§ **Exercise description**
When you reach the line with "You are a GUI", start repeating the lines exactly and keep going to the end of the records, but drop every picture.

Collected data
□ □ □ □
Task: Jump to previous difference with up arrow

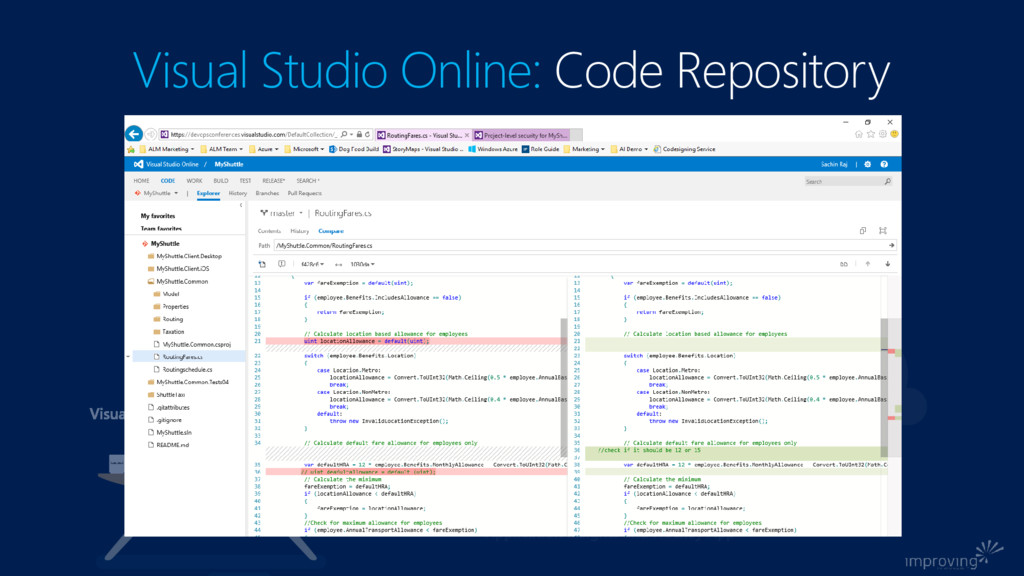Action: pos(868,264)
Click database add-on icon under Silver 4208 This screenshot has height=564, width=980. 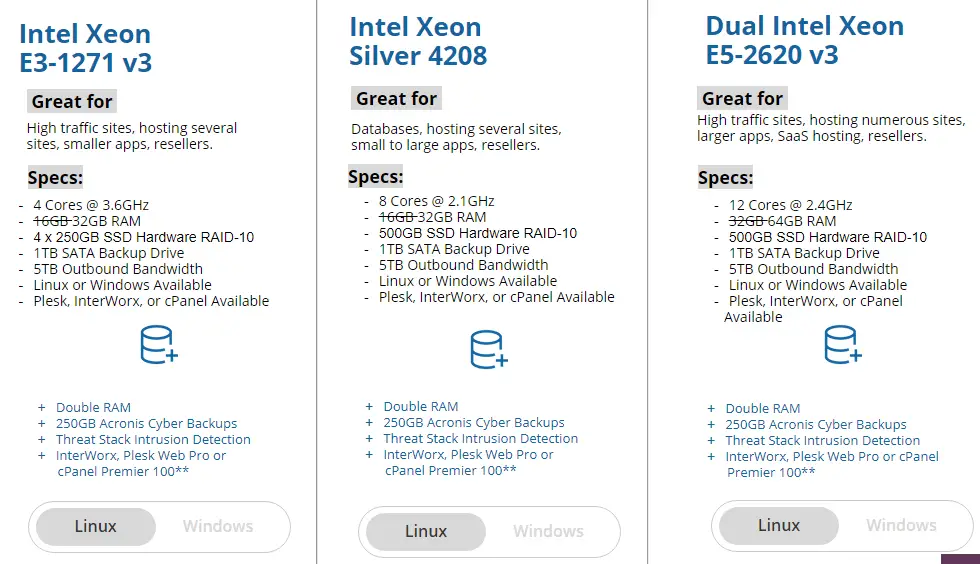pos(489,350)
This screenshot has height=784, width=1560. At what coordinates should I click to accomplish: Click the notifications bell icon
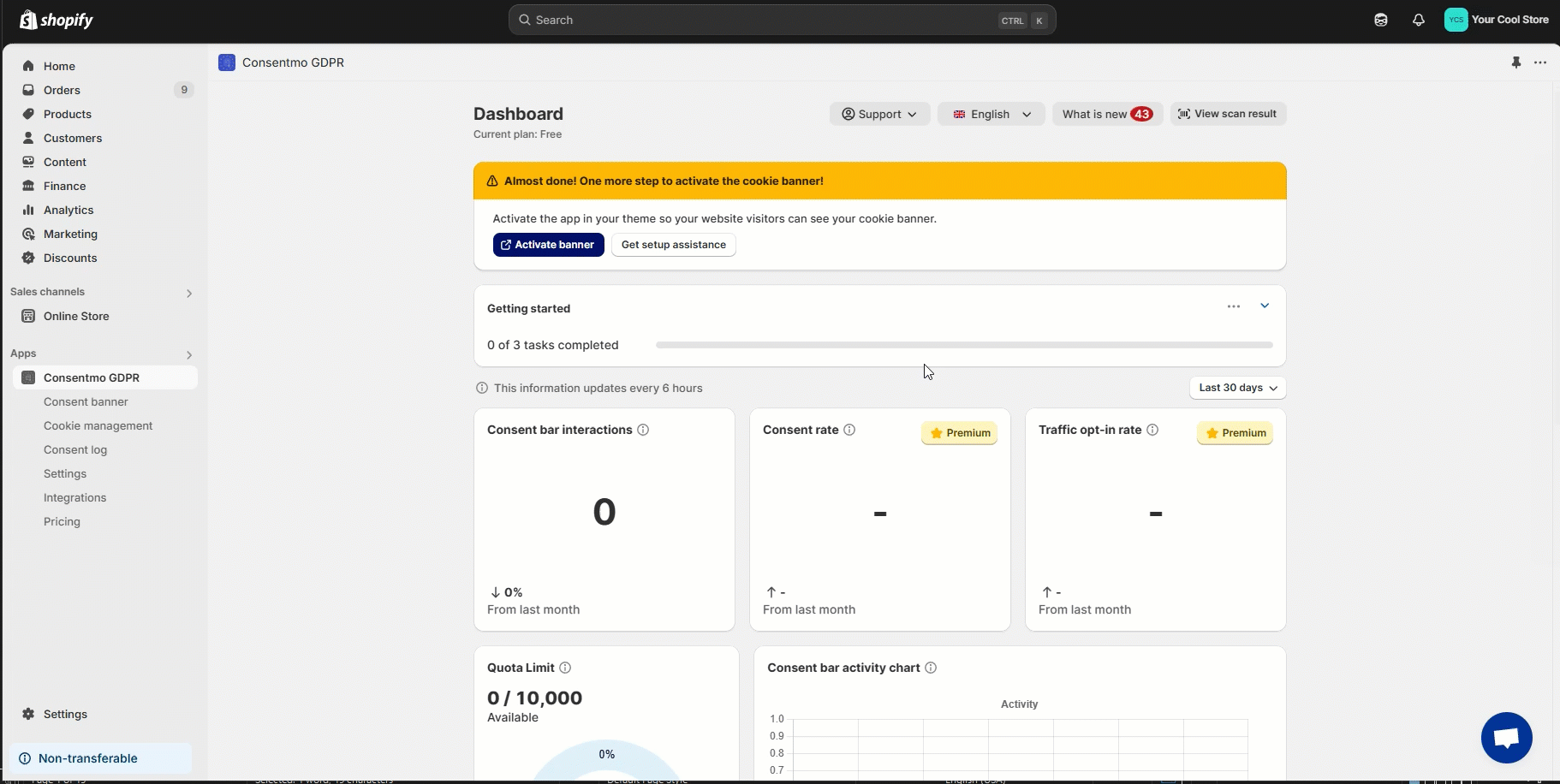(x=1419, y=20)
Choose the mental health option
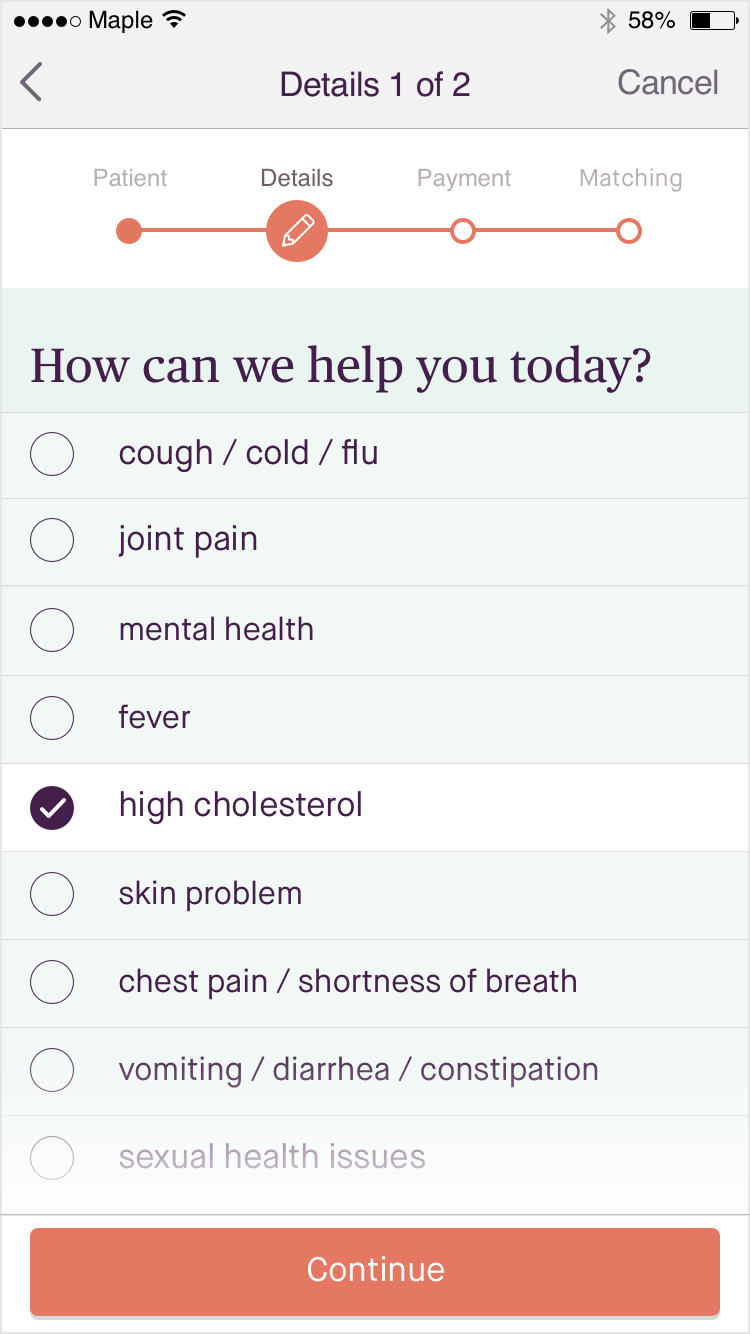 [52, 630]
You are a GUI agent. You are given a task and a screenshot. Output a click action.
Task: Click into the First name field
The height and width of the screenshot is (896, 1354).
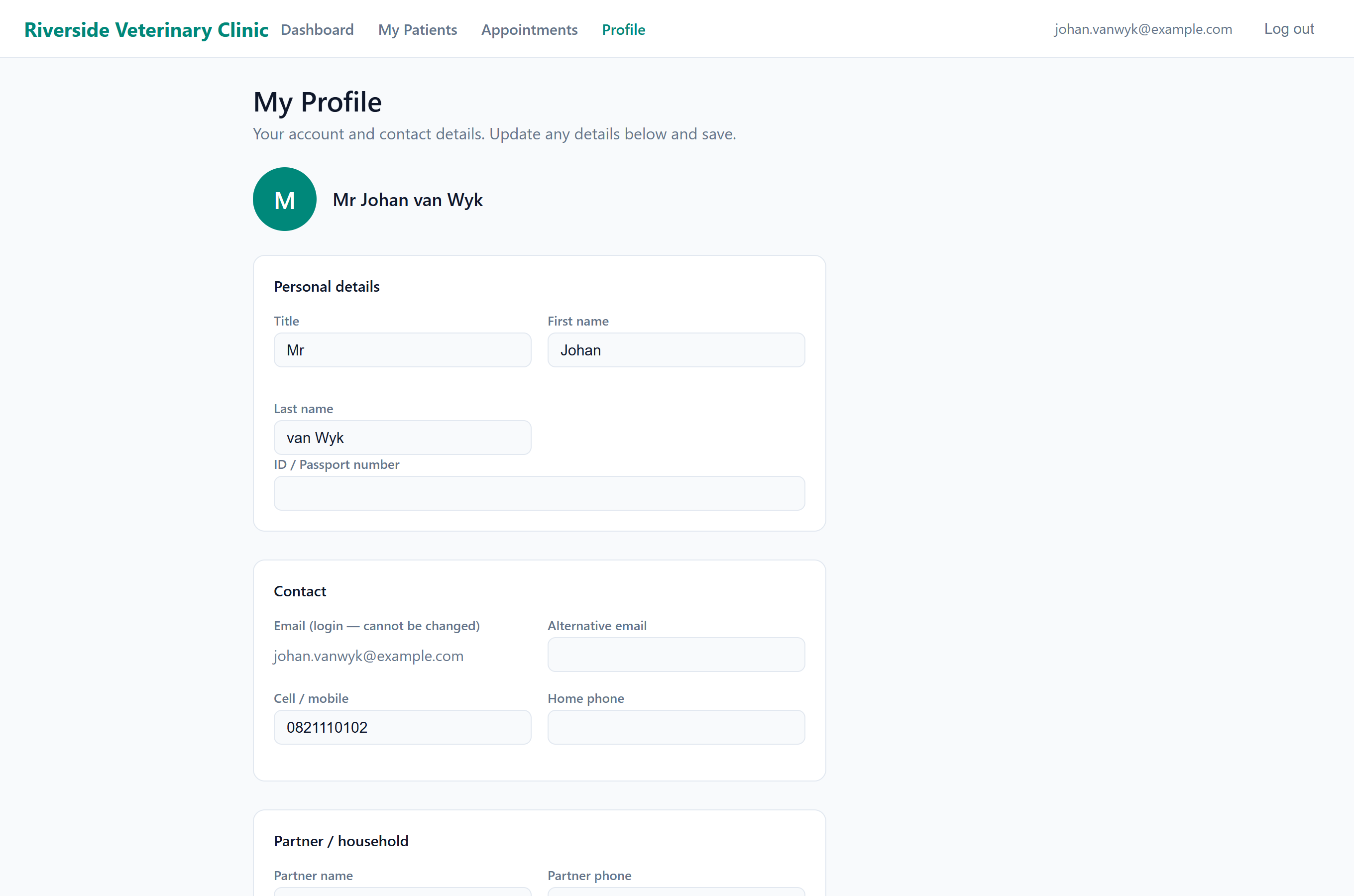pyautogui.click(x=676, y=350)
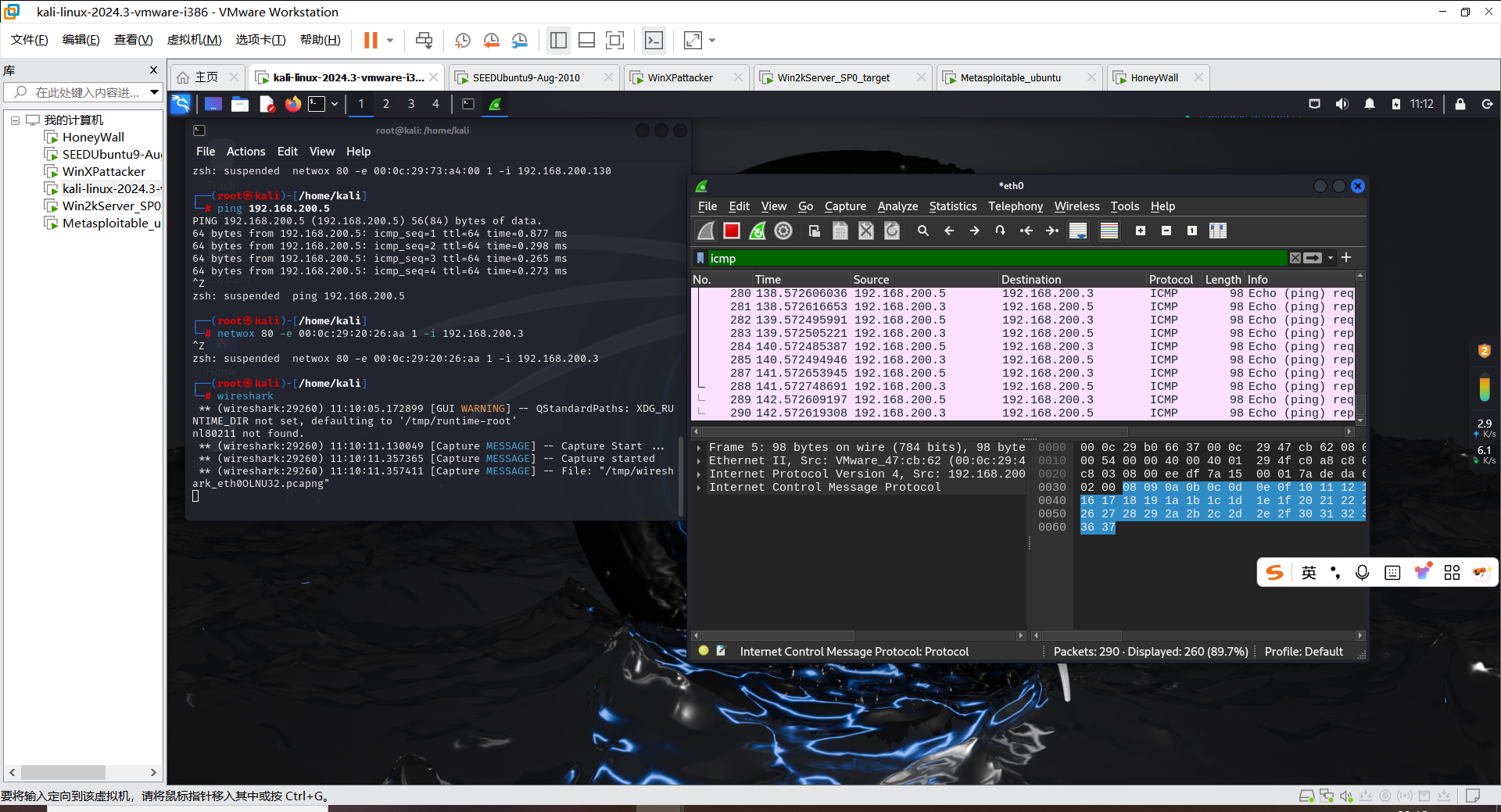The width and height of the screenshot is (1501, 812).
Task: Open the display filter history dropdown
Action: [x=1331, y=258]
□ □ □ □
§ **Task output**
You are a GUI agent. You are given a task and a screenshot. Output a click action.
Task: Click into the First name field
The height and width of the screenshot is (896, 1354).
pyautogui.click(x=676, y=350)
The width and height of the screenshot is (1501, 812).
Task: Open the display filter history dropdown
Action: [x=1331, y=258]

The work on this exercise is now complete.